Introduction
This blog post introduces the concept of CPU hotplugging (and hot-unplugging) in a virtualized environment, and includes high level coverage of some of the key mechanisms involved. The focus is on QEMU and KVM, primarily with a Linux guest, but general concepts are applicable to most other virtualization environments.
Use Cases
A common use case for CPU hotplugging is scaling up and down virtual machines. As demand or workload increases on a VM, more vCPUs can be added without a reboot. Similarly, when workload is reduced vCPUs can be easily removed. This scaling typically takes in the order of seconds.
Public cloud providers typically charge their customers an amount proportional to the CPU count. Moreover, some software licensing models charge based on the number of CPUs the software is running on. Thus, a popular usage model is for users to scale up their vCPU count only when needed and then decreasing vCPU count when demand is low, in order to reduce costs.
Another use case for CPU hotplug is capacity management. Consider this simple example where a user has 10 hosts, with 40 total VMs running across those hosts. There is a finite total CPU count, 200 CPUs, across the fleet of hosts. If the user now has a need to run 10 additional VMs (10 + 40 total), but the full count of CPUs is in use, how can the user launch these additional VMs?
One option is to simply buy more hosts. This increases the available CPU count, but there is additional cost associated with this option.
Another option is to reduce the number of vCPUs allocated to each VM, keeping the host count unchanged. In this example, each VM has been allocated 5 vCPUs. If we reduce each VM’s CPU count to 4, we can now run 50 total VMs. The cost remains the same, we’ve increased the total VMs by 25%, and only reduced each VM’s CPU count by 20%.
What is “hotplugging”?
Plugging in a device means the user intends a new device to become visible and usable to the system. “Hot” plugging indicates that the system is already running while the device is being added.

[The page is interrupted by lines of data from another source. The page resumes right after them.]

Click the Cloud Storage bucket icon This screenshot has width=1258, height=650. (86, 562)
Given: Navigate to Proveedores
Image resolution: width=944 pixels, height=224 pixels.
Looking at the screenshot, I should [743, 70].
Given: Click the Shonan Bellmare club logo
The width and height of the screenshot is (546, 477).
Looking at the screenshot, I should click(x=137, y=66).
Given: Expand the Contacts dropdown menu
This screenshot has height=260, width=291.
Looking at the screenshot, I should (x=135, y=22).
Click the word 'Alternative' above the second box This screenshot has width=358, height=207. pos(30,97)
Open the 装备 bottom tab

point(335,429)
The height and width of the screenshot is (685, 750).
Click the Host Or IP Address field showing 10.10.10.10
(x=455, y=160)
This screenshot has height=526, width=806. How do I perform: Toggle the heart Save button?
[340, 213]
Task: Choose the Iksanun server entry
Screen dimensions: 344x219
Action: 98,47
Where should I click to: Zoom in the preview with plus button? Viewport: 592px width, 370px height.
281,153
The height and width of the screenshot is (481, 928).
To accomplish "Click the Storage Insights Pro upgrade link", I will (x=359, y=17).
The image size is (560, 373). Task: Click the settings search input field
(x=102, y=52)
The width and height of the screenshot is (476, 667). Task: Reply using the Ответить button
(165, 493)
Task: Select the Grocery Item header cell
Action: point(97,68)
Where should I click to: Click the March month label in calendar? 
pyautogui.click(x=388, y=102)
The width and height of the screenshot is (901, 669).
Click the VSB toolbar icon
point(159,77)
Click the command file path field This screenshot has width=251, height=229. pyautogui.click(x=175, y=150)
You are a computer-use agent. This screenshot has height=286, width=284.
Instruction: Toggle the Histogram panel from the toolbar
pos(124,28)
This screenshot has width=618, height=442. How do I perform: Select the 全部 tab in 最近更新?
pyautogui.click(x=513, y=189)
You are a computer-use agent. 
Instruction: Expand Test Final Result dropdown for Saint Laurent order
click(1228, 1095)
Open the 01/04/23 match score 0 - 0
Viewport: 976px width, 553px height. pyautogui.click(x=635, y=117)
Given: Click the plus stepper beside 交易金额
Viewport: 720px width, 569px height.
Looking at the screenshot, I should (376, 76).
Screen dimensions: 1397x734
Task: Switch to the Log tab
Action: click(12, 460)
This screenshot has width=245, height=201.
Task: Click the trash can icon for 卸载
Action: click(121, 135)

Many different device types can be hotplugged, such as memory, vCPUs, or PCIe devices. PCIe, VirtIO, and ACPI provide hotplugging interfaces with different capabilities regarding what sort of devices can be hotplugged, and under what circumstances.
Hot-unplugging is also possible, where a device is removed while the system continues to run. In the case of vCPUs, this requires all processes running on a given vCPU to migrate to other vCPUs so it can be brought offline.
Hotplug Interfaces
Various device interfaces exist, but are often not monoliths. That is, an interface at one level of abstraction may use another lower-level interface in its implementation.
PCIe
The original PCI specification lacked the concept of adding and removing devices at runtime, though support for hotplug was added later. PCIe included hotplug support from its inception. In recent years the most common use cases for PCIe hotplug have gone from the canonical adding/removing peripheral cards in a server, now to hot-swapping NVMe drives, and connecting Thunderbolt devices.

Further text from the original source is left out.